The brown bear on the red list was killed

According to the Department of Environmental Supervision of the  Ministry of Environmental protection and Agriculture of Georgia, in the forest of Ukhuti, Vani municipality, a citizen killed a wild bear, on the red list, with an unregistered hunting rifle.

“Removals – knife, unregistered rifle, charged and fired cartridges, animal skins, and 107 kg.  meat was sealed.

As the bears are on the red list, thereby causing significant damage to the environment, amounting to GEL 50,000 and the identified offense contains criminal records, the materials were sent to the West Georgia District Attorney’s Office for further response, ”the Environmental Supervision Department said in a statement.

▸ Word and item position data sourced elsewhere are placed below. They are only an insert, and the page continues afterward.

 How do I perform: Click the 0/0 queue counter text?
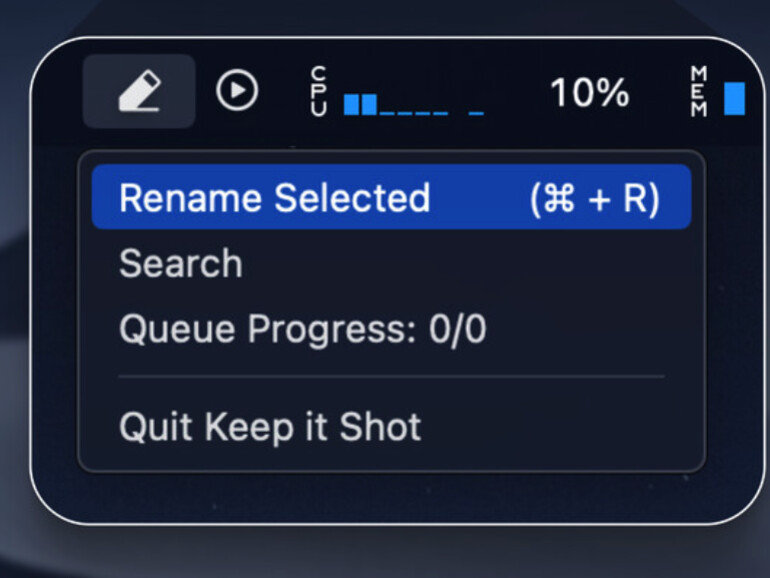pyautogui.click(x=457, y=329)
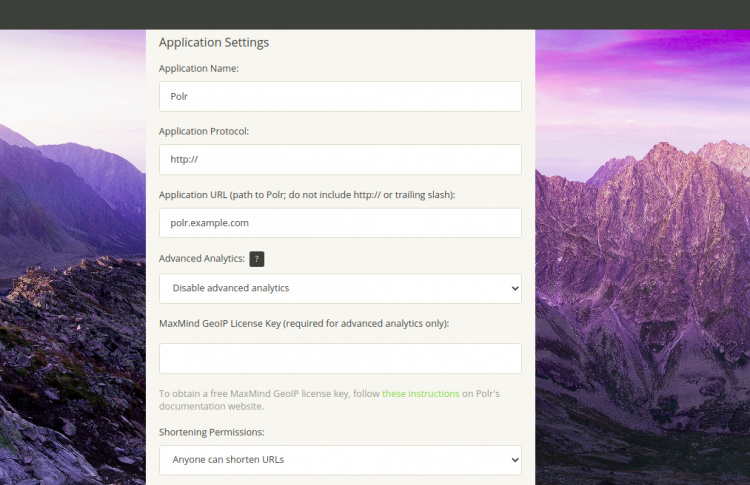The height and width of the screenshot is (485, 750).
Task: Open the green 'these instructions' link
Action: click(x=420, y=394)
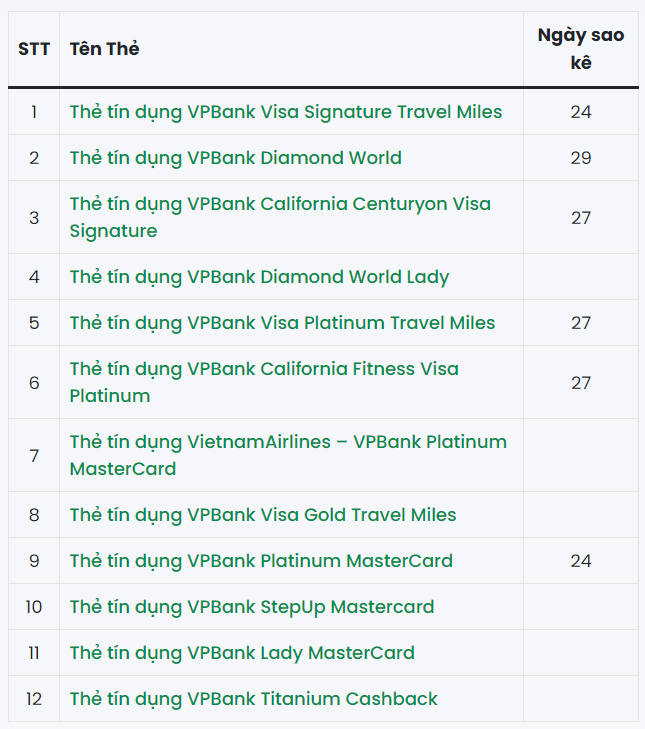This screenshot has width=645, height=729.
Task: Click row number 7 cell
Action: pos(34,456)
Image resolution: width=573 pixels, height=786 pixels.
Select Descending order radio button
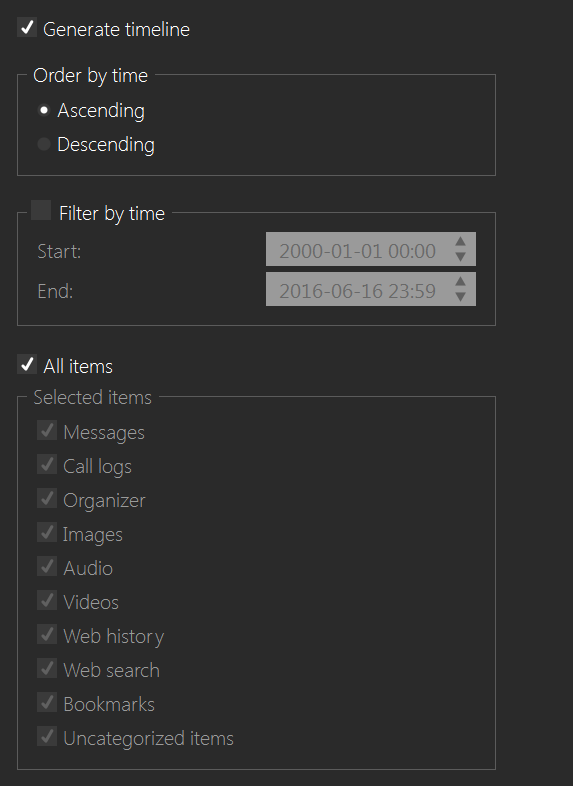(44, 144)
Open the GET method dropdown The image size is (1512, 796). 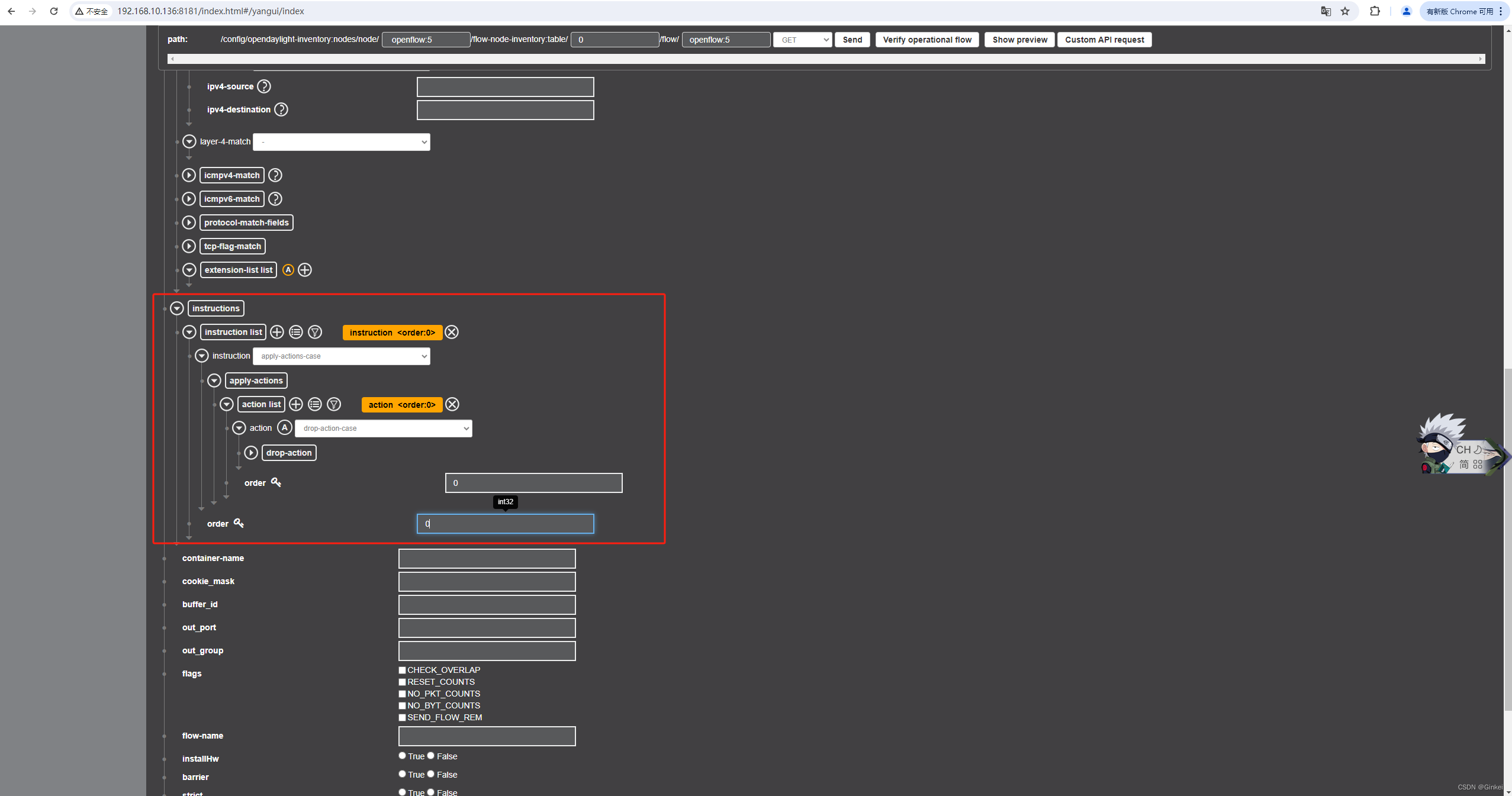[802, 40]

Comment by Teimuraz Tsikoridze, Chairman of GSPSA:

“The amount of damages will be set by the court up to GEL 50,000. That means the court will be fined up to GEL 50. It can also be fined up to GEL 2,000. As for Article 259 of the Cruelty to Animals Act, some animals are not dealt with under this law and why they even have no idea by themselves. The bear is also an animal, and in addition to the damage to the environment, the animal was cruelly murdered. Therefore, I believe that in addition to the damage caused to the environment, against the offender should be prosecuted in accordance with Article 259.
The Ministry of Environment, in addition to finding the perpetrator guilty and referring the case to the Prosecutor’s Office for investigation of environmental damage, was also required to apply to the Ministry of Internal Affairs of the offense provided for in Article 259 of the Criminal Code. It certainly did not, and it is natural that the investigation will not commence under Article 259. I have spoken to the Ministry several times on this issue. ”

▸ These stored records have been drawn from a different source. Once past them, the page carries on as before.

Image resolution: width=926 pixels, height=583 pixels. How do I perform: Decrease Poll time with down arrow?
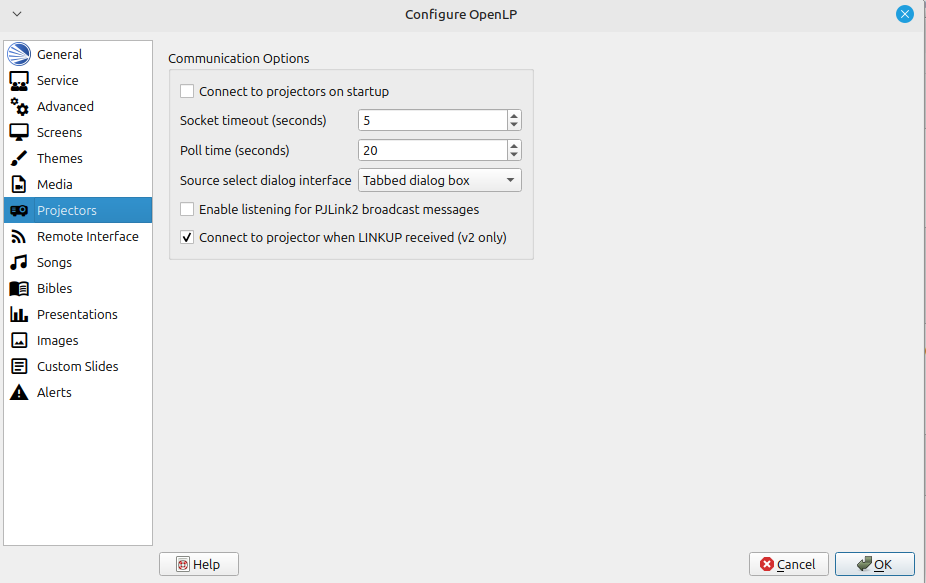514,155
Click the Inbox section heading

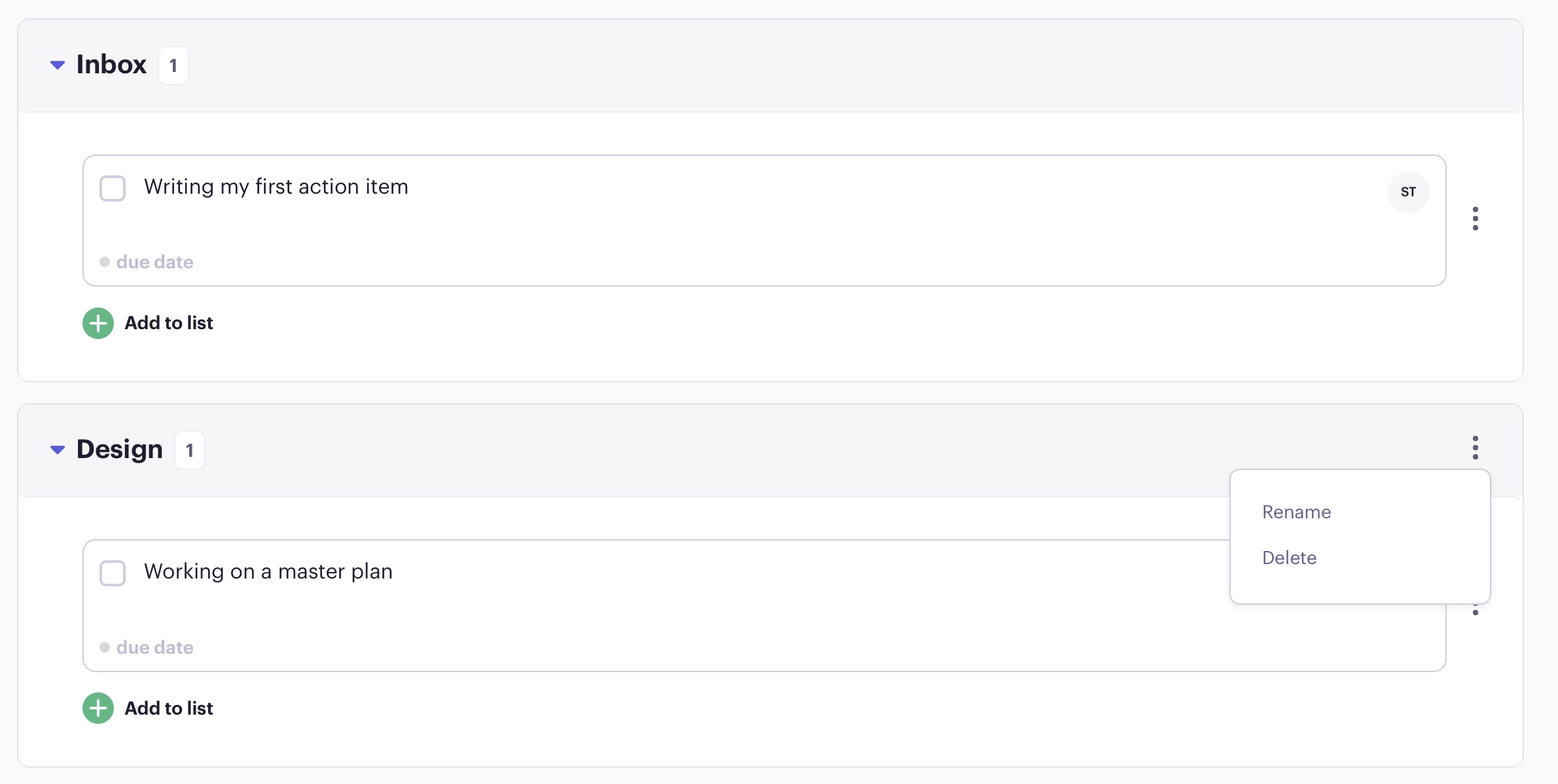tap(111, 65)
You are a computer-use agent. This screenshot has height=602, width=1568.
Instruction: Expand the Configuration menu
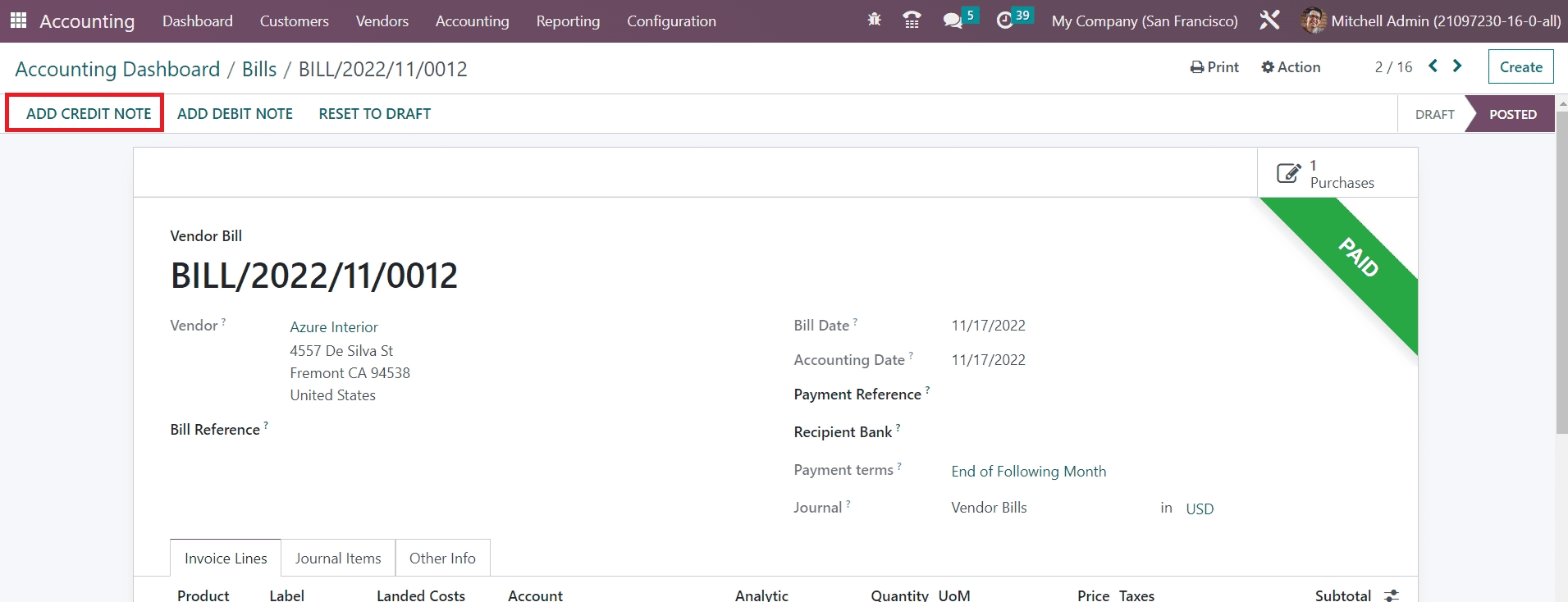click(671, 21)

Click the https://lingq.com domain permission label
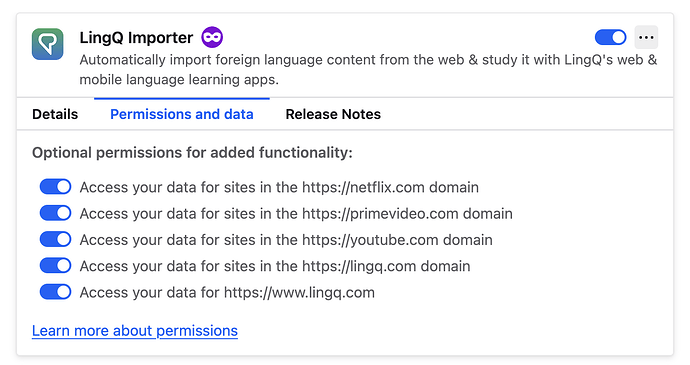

“Ifact” has requested documents on hunting and fishing cases reviewed by Georgian courts over the past five years. The judgments and verdicts requested show that the judges do not punish the poachers with the full severity of the law.

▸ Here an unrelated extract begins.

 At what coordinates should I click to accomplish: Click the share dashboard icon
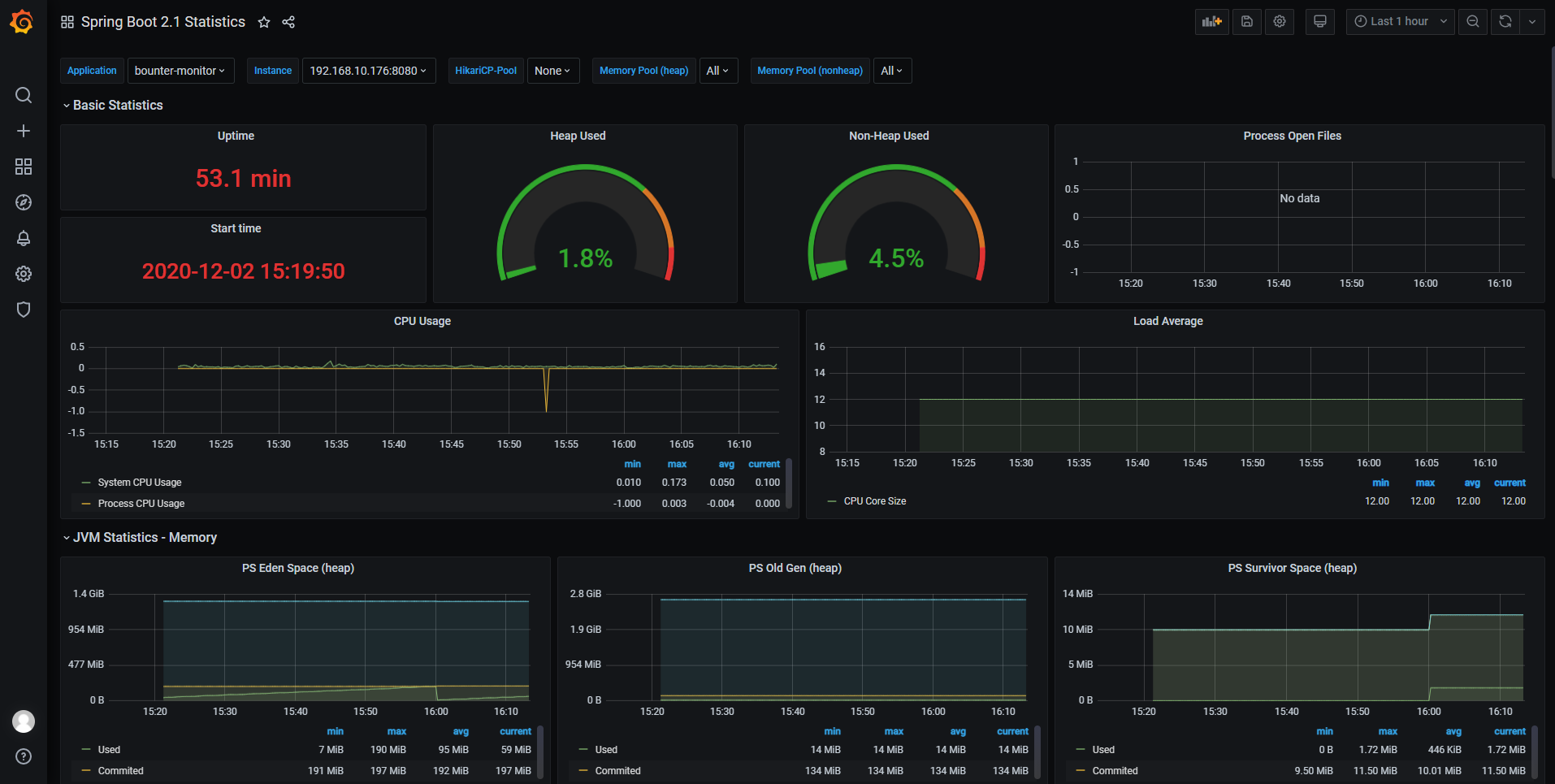[x=288, y=22]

In the case of illegal hunting and fishing, the strictest measure of the law implies two years in prison for criminal offenses and compensation for additional environmental damage.

Illegal hunting and fishing is increasing every year inside and outside Georgia’s protected areas. Environmental offenses are first reported to the police by the various sub-agencies of the Ministry of Environment and Natural Resources Protection of Georgia, then the cases are brought to the court.

Criminal cases always end with a plea bargain, and no poacher goes to jail even if he kills a red list animal protected by Georgian legislation.